Outdoors

Scientists, researchers tell Olympics story from different perspective

A program on bees Nov. 18 will kick off Olympic National Park’s 17th annual Perspectives Series. Jerry Freilich, the park’s research coordinator, will open the 2014-15 series with his presentation “A Bit About Bees.”

Except for this month, the programs are held the second Tuesday of each month through May. They are co-sponsored by the Friends of Olympic National Park. This month’s program is being held later to avoid conflicts with Tuesday’s Veterans Day celebrations.

Freilich also works as the director of the North Coast and Cascades Science Learning Network. Of the nearly 4,000 species of bees native to North America, there might be 800 species found in Olympic National Park. Freilich’s program will look at the vital role they have in the ecosystem as pollinators. He also will talk about the haunts and habits of some of the lesser-known species.

Here is a look at the rest of the speakers scheduled to take part in the series:

Dec. 9: “Free at Last: Elwha River Through Three Years of Dam Removal” by Andrew Ritchie, the park’s geomorphologist. There have been major changes in the Elwha River valley the last three years as millions of tons of sediment were released when the Elwha and Glines Canyon dams were removed. Ritchie’s talk will look at how the river has responded. He will illustrate the sediment moving downstream, the growth of logjams and river bars, and the growing beach at the mouth of the river.

Jan. 13: “Jump Starting Recovery” by Joshua Chenoweth, restoration ecologist at the park. This program will focus on the revegetation and restoration of the two former lake beds of the Elwha Valley.

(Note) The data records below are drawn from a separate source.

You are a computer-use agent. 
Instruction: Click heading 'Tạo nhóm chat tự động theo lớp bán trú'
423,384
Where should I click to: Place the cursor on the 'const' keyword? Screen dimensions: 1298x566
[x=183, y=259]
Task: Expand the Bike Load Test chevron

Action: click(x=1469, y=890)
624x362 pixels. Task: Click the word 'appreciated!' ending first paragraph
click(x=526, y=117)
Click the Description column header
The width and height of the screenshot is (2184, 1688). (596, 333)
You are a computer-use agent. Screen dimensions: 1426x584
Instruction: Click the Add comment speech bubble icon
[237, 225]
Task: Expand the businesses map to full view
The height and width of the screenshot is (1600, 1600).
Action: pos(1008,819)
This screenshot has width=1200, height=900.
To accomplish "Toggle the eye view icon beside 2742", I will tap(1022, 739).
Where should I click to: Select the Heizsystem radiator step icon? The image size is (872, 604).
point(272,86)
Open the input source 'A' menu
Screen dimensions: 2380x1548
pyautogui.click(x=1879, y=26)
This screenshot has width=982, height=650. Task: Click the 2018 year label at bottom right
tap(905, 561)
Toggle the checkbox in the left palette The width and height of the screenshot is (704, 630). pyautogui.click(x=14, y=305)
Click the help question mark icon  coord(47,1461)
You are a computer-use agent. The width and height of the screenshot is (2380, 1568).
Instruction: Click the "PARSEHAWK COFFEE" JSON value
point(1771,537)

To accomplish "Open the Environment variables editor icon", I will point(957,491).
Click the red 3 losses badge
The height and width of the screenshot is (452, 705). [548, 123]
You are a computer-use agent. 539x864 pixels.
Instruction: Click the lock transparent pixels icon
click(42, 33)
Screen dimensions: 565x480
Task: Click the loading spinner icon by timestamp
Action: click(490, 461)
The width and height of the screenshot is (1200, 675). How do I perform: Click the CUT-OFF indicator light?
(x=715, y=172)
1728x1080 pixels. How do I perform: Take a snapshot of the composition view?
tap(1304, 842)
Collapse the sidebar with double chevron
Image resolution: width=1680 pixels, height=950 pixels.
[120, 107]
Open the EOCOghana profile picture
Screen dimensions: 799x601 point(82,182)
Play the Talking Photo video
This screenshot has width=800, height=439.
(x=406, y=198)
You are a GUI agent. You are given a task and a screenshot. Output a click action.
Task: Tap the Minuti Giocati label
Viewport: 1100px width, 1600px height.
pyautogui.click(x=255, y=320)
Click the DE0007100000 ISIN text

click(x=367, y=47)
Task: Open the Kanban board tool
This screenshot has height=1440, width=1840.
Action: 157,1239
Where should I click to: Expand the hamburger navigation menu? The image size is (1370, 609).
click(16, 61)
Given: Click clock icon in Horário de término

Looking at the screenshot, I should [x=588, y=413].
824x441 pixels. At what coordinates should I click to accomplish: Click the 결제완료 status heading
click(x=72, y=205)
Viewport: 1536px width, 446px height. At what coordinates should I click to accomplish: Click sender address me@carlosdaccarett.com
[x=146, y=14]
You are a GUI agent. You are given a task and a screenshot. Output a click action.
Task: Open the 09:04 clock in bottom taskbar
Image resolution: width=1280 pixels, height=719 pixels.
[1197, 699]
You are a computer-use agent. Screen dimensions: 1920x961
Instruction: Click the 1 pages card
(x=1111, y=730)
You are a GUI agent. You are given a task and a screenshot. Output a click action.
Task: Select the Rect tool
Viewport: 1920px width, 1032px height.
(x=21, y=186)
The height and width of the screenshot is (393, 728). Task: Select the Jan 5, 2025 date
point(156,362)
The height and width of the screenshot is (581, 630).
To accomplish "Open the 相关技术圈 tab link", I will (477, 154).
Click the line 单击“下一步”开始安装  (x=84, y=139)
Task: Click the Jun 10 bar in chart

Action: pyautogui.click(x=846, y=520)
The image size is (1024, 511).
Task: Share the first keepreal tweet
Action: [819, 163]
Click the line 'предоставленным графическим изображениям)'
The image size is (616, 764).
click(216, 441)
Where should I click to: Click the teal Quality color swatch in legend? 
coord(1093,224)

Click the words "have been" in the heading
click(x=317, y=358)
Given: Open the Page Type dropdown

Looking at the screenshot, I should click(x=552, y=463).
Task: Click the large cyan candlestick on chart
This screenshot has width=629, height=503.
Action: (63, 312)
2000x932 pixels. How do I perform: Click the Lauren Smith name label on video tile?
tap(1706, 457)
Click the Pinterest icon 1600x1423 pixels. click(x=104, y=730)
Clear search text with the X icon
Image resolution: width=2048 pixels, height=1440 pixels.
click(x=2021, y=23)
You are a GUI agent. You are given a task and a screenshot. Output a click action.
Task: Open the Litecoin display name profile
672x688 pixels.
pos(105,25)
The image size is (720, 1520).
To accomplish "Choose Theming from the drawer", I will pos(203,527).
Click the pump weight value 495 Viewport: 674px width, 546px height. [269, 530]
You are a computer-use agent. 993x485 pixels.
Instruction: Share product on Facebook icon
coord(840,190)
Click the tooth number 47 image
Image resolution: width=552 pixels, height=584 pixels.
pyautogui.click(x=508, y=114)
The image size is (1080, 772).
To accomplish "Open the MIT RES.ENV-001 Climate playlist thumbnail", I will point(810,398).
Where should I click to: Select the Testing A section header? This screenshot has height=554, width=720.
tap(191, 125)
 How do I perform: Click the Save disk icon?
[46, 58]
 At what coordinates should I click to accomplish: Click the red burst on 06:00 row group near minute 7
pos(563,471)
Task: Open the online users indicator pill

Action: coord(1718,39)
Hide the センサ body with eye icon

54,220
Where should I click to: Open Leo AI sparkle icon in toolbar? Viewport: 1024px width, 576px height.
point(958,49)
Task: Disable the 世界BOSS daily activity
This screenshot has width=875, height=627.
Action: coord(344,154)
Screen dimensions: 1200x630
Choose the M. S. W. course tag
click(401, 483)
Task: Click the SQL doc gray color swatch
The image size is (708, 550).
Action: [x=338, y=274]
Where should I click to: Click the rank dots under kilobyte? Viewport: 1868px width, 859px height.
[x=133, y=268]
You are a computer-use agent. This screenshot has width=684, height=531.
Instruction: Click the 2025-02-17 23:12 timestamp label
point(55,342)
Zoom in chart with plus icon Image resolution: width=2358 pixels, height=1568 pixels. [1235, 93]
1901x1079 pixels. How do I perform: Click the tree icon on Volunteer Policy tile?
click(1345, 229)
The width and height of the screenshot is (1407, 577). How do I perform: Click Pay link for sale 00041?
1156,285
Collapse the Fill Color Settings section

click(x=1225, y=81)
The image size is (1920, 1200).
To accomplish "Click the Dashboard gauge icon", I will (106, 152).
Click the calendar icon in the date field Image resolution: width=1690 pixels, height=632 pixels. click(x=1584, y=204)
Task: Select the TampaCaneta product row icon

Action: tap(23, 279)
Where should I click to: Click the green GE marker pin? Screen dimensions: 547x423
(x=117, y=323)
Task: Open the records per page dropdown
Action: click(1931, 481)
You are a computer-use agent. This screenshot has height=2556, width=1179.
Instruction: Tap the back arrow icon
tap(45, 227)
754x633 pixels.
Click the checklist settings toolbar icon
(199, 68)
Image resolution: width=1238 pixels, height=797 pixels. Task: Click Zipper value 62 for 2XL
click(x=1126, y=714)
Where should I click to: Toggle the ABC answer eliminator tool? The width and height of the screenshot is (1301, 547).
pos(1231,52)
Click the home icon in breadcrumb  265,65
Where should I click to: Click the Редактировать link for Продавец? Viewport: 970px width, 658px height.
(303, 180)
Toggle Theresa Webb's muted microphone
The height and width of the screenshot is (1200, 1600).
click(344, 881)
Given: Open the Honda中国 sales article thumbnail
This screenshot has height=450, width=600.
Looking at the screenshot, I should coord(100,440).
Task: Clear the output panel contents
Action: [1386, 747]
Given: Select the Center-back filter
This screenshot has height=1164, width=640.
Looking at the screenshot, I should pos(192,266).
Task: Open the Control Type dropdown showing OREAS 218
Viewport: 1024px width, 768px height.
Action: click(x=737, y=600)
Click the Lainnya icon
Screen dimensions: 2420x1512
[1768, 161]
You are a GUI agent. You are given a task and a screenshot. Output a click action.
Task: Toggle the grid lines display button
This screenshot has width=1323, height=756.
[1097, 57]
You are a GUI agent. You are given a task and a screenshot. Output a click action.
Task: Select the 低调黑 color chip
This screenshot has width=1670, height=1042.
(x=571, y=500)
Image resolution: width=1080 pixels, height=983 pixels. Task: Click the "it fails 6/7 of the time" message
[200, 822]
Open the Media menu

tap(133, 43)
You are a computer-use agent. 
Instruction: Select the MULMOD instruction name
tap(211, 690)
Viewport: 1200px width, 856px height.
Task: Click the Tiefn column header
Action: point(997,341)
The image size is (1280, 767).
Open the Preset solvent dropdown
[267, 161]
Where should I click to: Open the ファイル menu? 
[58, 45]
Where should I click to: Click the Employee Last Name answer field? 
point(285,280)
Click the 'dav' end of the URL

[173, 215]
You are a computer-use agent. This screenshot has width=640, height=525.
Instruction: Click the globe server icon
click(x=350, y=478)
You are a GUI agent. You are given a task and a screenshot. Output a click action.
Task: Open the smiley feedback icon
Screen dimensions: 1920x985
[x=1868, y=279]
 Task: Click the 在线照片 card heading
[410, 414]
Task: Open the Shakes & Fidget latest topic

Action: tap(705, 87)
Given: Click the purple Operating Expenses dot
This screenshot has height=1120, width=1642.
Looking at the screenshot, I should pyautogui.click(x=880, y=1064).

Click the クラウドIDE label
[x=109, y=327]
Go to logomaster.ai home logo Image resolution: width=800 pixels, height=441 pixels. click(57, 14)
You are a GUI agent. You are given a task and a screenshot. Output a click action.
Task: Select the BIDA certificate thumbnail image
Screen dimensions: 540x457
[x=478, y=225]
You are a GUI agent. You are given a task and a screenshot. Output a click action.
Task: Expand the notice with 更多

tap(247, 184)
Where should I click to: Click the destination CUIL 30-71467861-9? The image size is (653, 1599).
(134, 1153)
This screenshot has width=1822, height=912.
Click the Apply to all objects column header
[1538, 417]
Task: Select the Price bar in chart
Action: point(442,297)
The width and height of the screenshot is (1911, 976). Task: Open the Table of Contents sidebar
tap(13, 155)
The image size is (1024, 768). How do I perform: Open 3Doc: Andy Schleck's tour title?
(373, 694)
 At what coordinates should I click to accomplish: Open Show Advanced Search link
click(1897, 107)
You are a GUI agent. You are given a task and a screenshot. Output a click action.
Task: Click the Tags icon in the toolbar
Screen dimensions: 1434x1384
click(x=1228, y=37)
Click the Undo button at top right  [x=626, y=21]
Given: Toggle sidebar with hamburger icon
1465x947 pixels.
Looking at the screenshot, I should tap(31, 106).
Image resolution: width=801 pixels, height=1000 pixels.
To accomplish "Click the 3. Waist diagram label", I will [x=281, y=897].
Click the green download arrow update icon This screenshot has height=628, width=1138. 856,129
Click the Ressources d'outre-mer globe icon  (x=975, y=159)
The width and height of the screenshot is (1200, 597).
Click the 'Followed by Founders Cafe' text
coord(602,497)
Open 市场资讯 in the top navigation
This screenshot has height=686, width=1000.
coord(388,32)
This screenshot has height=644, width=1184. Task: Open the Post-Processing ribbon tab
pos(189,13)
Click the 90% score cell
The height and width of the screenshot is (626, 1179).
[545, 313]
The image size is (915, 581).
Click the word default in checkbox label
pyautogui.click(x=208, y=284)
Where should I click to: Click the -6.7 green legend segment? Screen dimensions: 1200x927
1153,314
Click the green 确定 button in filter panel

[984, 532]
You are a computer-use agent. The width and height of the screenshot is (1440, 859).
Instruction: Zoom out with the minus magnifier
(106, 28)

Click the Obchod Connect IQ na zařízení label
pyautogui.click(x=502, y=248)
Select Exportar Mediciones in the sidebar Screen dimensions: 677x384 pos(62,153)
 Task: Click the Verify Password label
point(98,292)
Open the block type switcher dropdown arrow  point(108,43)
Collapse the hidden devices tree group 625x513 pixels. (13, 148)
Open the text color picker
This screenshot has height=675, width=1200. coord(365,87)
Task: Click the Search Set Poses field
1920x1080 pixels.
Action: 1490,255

Feb. 10: “Perspectives on the Role of Science and Technology in Managing Pacific Salmonids in Olympic National Park” by Sam Brenkman, a fisheries biologist at the park. This presentation will look at some of the innovative technologies being used to determine the distribution, abundance and migration patterns of salmonids. Brenkman will also reveal findings from headwaters to sea snorkel surveys and thermal imaging in major Olympic Peninsula rivers.

March 10: “Sea Star Wasting Syndrome — Losing a Keystone Predator” by Melissa Miner of the University of California Santa Cruz. Miner’s presentation will describe the impacts of sea star wasting syndrome that have been documented in long-term surveys and by citizen science monitoring.

April 14: “Blue Glacier: Past, Present and Future” by Howard Conway of the University of Washington. Climate change has caused shrinkage of alpine glaciers worldwide, including the park’s Blue Glacier. Conway will discuss the university’s research on the glacier since 1957, one of the longest records of change for any glacier in North America.

The programs are free and open to the public. They begin at 7 p.m. at the Olympic National Park Visitor Center, 3002 Mount Angeles Road, Port Angeles. With limited seating, attendees are urged to arrive early.